Speech predates writing by eons, and oral translation is far, far older than the written kind. Because speech is such an ephemeral thing—it’s gone in a puff of warm air, which is all it is in the material sense—nothing can be known directly about speech translation for almost the entire duration of its history. Two things caused a huge change in the twentieth century: the invention of the telephone by Alexander Graham Bell in 1876, and a political need of the most pressing kind.

The Nuremberg Trials of Nazi war criminals in 1945 was one of the most important courts of law in modern history and also an unprecedented event in the history of translation. The panel of judges and the prosecuting teams came from the four Allied powers—the United States, Great Britain, France, and the Soviet Union—speaking three different languages, and the defendants spoke a fourth language, German. Nothing like this had ever happened before. In courts located in a national jurisdiction, interpreters read consecutively, repeating in the language of the court what the foreign defendant has just said, and then repeating what the court says to the defendant (when the client is not being addressed directly, it may be done at low volume in a “whisper translation,” or chuchotage). Two-way oral translation of this normal kind obviously slows down the proceedings. But four-way translation? In twelve directions? Consecutive interpreting would have so lengthened the International Military Tribunal’s case that everyone might have lost the thread. For the Nuremberg Trials, something new was needed.

Technology for speeding up multilingual interaction already existed. The Filene-Finlay Speech Translator had been tried out a few times in the 1920s by the International Labour Organization in Geneva.
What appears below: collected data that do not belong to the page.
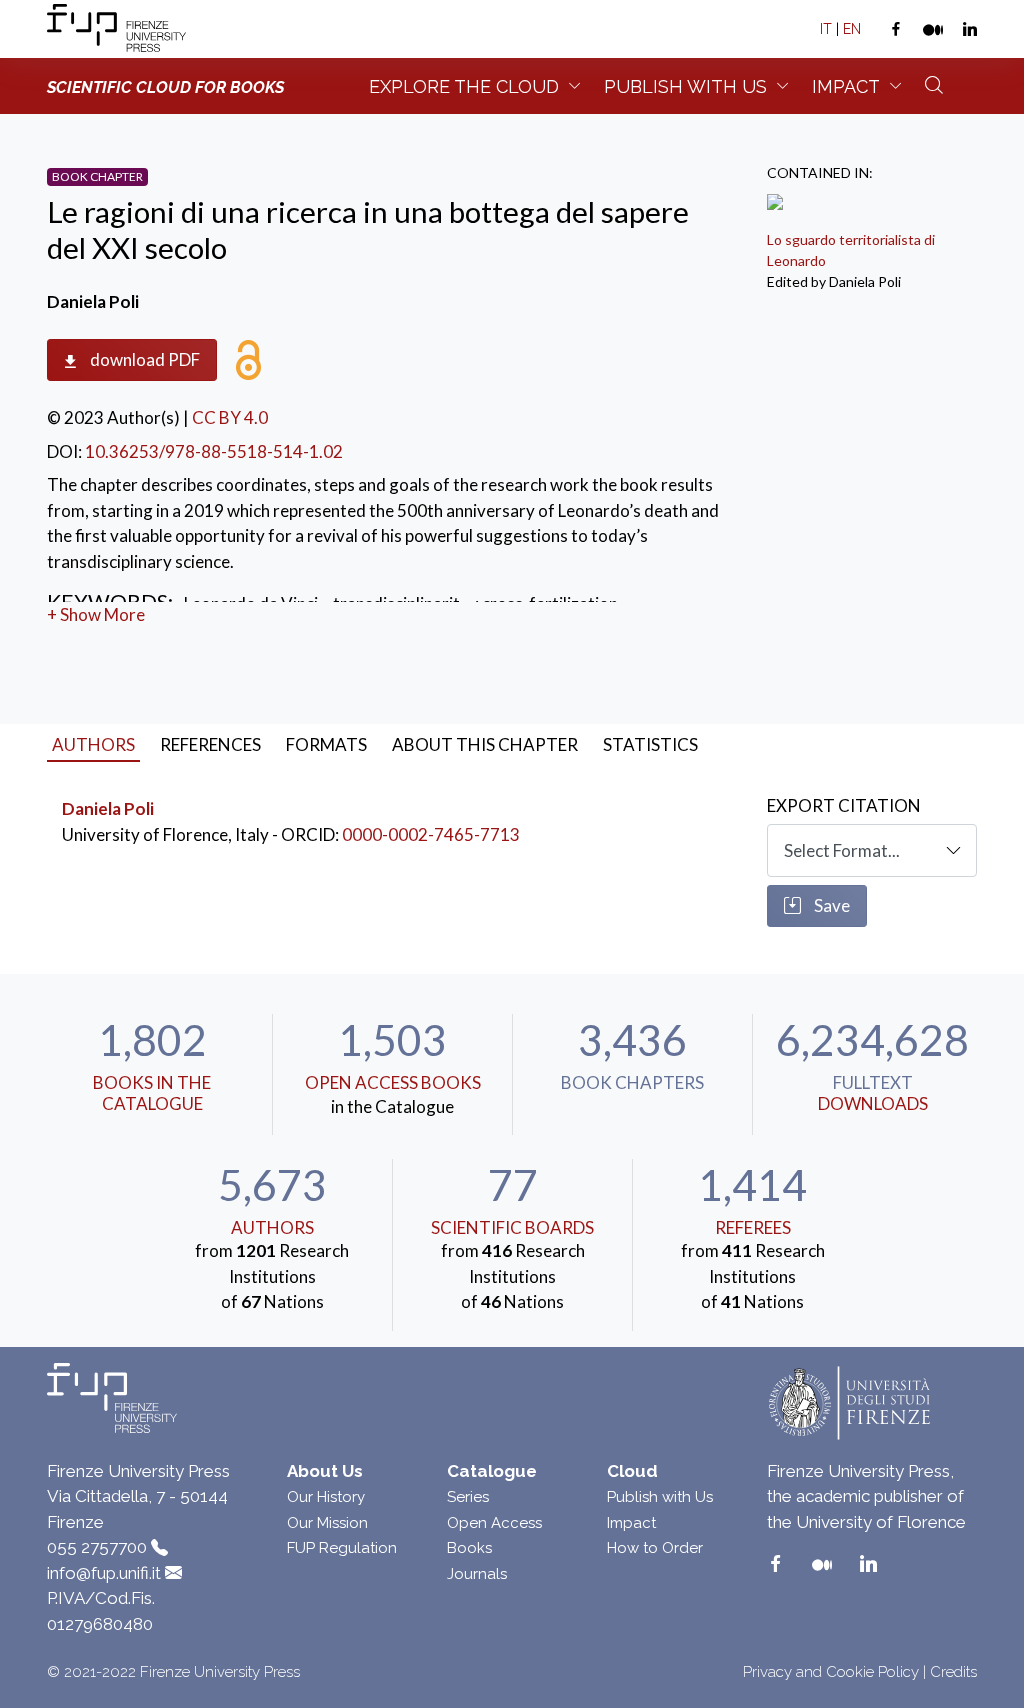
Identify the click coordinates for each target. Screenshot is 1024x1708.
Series (468, 1497)
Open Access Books (393, 1082)
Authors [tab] (93, 744)
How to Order (655, 1548)
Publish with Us (660, 1497)
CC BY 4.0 (230, 417)
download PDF (143, 359)
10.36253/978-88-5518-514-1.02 (214, 451)
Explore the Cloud (464, 86)
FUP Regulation (342, 1548)
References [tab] (210, 744)
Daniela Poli (108, 808)
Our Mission (327, 1523)
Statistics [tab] (650, 744)
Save (830, 905)
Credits (953, 1672)
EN (852, 29)
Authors (272, 1227)
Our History (326, 1497)
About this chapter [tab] (485, 744)
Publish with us (685, 86)
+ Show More (96, 614)
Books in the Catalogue (152, 1092)
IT (826, 29)
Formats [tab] (326, 744)
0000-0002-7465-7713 (431, 834)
Users of the system had a telephone in front of them, and when a delegate could not understand what was being said she picked up the handset, dialed in to the exchange, and heard the speech in a different language (only two—French and English—were involved at that time). The translators sat at the back listening to the speech and speaking their translation of it into a soundproof awning called a Hushaphone, connected directly to the telephone exchange. The original Speech Translator was also used in 1934 for Adolf Hitler’s address to a Nazi Party rally in Nuremberg for live broadcast on French radio.[151]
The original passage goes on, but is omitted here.